Il passa la matinée à faire un nouveau tour téléphonique des commissariats d’arrondissement. Rien à signaler, pas un décès suspect dans les immeubles marqués de 4. En revanche, on enregistrait trois plaintes supplémentaires pour déprédation, dans le 11ème, le 16ème et le 17ème arrondissement. Toujours des 4, toujours cette signature en trois lettres, CET. Il termina son circuit en appelant Breuil, au Quai des Orfèvres.
Breuil était un type aimable et complexe, un esthète ironiste et un cuisinier talentueux, qualités qui ne le portaient pas à juger hâtivement son prochain. Au Quai, où la nomination d’Adamsberg à la tête d’un des groupes homicide avait fait des vagues notables, eu égard à sa nonchalance, sa tenue vestimentaire et ses succès professionnels énigmatiques, Breuil était un des rares à prendre Adamsberg tel qu’il était, sans jamais être tenté de le normaliser. Une tolérance d’autant plus précieuse qu’il occupait une place influente à la Préfecture.
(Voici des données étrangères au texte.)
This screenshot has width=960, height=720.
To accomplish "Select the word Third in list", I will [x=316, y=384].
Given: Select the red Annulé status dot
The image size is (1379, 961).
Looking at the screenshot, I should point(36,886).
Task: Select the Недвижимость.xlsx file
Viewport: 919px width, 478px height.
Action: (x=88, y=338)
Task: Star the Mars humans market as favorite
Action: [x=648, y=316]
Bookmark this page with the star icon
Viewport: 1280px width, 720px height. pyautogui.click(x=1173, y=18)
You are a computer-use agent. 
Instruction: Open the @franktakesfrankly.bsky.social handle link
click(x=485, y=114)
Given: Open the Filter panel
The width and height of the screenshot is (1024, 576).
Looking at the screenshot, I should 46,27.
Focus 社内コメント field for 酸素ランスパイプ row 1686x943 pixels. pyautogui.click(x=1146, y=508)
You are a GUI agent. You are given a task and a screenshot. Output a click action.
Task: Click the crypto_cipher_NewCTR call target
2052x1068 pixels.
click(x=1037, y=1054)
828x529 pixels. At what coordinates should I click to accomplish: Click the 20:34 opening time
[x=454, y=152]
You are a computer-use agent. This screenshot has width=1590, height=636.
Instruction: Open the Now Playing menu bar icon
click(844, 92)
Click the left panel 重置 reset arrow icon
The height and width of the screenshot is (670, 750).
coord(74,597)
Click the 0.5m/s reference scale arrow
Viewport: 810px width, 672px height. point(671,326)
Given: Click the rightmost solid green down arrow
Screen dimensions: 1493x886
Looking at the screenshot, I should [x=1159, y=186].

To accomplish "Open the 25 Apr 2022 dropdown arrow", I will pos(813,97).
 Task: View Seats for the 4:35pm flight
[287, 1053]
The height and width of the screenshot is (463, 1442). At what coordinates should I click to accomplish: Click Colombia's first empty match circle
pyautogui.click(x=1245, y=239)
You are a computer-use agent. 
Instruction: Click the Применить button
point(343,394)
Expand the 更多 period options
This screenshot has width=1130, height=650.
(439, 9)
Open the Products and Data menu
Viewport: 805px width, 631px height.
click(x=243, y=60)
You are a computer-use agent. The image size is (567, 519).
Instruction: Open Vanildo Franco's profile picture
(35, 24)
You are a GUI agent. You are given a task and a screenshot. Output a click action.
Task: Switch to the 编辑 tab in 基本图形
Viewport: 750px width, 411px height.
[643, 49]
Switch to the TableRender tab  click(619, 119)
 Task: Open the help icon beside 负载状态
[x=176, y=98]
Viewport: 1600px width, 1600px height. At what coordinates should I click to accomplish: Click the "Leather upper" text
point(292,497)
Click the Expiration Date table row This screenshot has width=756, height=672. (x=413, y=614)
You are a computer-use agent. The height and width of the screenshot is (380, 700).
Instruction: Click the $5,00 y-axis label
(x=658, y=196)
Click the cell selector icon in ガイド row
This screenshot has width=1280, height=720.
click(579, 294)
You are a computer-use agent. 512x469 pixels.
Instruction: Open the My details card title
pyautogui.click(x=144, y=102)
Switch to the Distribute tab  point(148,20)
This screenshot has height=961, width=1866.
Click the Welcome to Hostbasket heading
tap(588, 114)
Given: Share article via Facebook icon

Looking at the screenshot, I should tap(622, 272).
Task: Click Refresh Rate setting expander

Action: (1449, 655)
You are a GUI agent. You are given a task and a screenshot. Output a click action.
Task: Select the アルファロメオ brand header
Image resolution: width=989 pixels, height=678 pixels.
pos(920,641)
— Dans le cas où un ennui adviendrait dans un de ces immeubles, résuma Adamsberg, sois gentil de me faire basculer la nouvelle. Je suis dessus depuis plusieurs jours.
— C’est-à-dire de te passer la main ?
— C’est cela.
— Compte sur moi, dit Breuil. Je serais toi, je ne me bilerais pas trop cependant. Les gars qui s’activent en différé comme ton peintre du dimanche sont généralement des impuissants.
— Je me bile tout de même. Et je le surveille.
— Ils ont terminé d’installer les barreaux chez toi ?
— Encore deux fenêtres.
— Viens dîner un soir. Une mousse d’asperge au cerfeuil, tu seras surpris. Même toi.
Adamsberg raccrocha en souriant et partit déjeuner les mains dans les poches. Il marcha près de trois heures sous un ciel de septembre assez gris et regagna la Brigade en milieu d’après-midi.
Un agent inconnu se dressa à son approche.
— Brigadier Lamarre, annonça l’homme d’emblée, en tordant un des boutons de sa veste, le regard porté sur le mur d’en face. Un appel pour vous à treize heures quarante et une. Un dénommé Decambrais Hervé souhaiterait être joint au numéro ci-indiqué, acheva-t-il en lui tendant une note.
Adamsberg examina Lamarre, cherchant à croiser son regard. Le bouton malmené tomba au sol mais l’homme demeura droit, les bras retombant au long de son corps. Quelque chose dans sa haute taille, ses poils blonds, son regard bleu lui évoquait le tenancier du Viking.
— Vous êtes normand, Lamarre ? lui demanda Adamsberg.
— Affirmatif, commissaire. Né à Granville.
— Vous venez de la gendarmerie ?
— Affirmatif, commissaire. J’ai passé les concours pour être affecté à la capitale.
— Vous pouvez ramasser votre bouton, brigadier, suggéra Adamsberg et vous pouvez vous rasseoir.